━━━━━ Working data

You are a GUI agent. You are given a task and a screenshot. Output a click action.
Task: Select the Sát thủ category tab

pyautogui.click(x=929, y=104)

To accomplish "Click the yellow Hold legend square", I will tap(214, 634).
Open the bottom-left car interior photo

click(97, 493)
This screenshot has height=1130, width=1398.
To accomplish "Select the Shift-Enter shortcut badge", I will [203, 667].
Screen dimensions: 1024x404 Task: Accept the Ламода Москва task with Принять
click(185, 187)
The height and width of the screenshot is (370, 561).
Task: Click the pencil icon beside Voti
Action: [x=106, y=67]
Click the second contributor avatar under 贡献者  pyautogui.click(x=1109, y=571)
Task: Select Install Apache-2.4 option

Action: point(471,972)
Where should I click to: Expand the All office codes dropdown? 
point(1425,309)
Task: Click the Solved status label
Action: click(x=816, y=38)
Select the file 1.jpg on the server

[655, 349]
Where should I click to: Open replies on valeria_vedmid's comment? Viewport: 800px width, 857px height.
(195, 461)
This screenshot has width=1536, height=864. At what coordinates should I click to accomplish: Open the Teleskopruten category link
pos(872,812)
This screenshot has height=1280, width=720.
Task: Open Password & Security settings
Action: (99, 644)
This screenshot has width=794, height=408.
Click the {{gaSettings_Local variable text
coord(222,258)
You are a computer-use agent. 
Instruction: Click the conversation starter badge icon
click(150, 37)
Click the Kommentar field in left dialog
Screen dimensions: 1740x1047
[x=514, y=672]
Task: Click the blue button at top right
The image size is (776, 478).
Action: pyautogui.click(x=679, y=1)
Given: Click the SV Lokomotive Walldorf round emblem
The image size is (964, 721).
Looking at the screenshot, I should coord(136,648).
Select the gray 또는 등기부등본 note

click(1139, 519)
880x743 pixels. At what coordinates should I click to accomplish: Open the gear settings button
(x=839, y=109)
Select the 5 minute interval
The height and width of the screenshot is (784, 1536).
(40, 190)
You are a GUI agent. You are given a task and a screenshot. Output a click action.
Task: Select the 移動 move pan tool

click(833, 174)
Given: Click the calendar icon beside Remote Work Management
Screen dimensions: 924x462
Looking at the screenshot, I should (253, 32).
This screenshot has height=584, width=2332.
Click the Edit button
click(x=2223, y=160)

━━━━━━━━━━

> [What is required]
Give back all of the data above without any alteration.

> [Response to the task]
You are a GUI agent. You are given a task and a screenshot. Output a click action.
Task: Select the Sát thủ category tab

pyautogui.click(x=929, y=104)

To accomplish "Click the yellow Hold legend square", I will tap(214, 634).
Open the bottom-left car interior photo

click(97, 493)
This screenshot has height=1130, width=1398.
To accomplish "Select the Shift-Enter shortcut badge", I will [203, 667].
Screen dimensions: 1024x404 Task: Accept the Ламода Москва task with Принять
click(185, 187)
The height and width of the screenshot is (370, 561).
Task: Click the pencil icon beside Voti
Action: [x=106, y=67]
Click the second contributor avatar under 贡献者  pyautogui.click(x=1109, y=571)
Task: Select Install Apache-2.4 option

Action: point(471,972)
Where should I click to: Expand the All office codes dropdown? 
point(1425,309)
Task: Click the Solved status label
Action: click(x=816, y=38)
Select the file 1.jpg on the server

[655, 349]
Where should I click to: Open replies on valeria_vedmid's comment? Viewport: 800px width, 857px height.
(195, 461)
This screenshot has width=1536, height=864. At what coordinates should I click to accomplish: Open the Teleskopruten category link
pos(872,812)
This screenshot has height=1280, width=720.
Task: Open Password & Security settings
Action: (99, 644)
This screenshot has width=794, height=408.
Click the {{gaSettings_Local variable text
coord(222,258)
You are a computer-use agent. 
Instruction: Click the conversation starter badge icon
click(150, 37)
Click the Kommentar field in left dialog
Screen dimensions: 1740x1047
[x=514, y=672]
Task: Click the blue button at top right
The image size is (776, 478).
Action: pyautogui.click(x=679, y=1)
Given: Click the SV Lokomotive Walldorf round emblem
The image size is (964, 721).
Looking at the screenshot, I should coord(136,648).
Select the gray 또는 등기부등본 note

click(1139, 519)
880x743 pixels. At what coordinates should I click to accomplish: Open the gear settings button
(x=839, y=109)
Select the 5 minute interval
The height and width of the screenshot is (784, 1536).
(40, 190)
You are a GUI agent. You are given a task and a screenshot. Output a click action.
Task: Select the 移動 move pan tool

click(833, 174)
Given: Click the calendar icon beside Remote Work Management
Screen dimensions: 924x462
Looking at the screenshot, I should (253, 32).
This screenshot has height=584, width=2332.
Click the Edit button
click(x=2223, y=160)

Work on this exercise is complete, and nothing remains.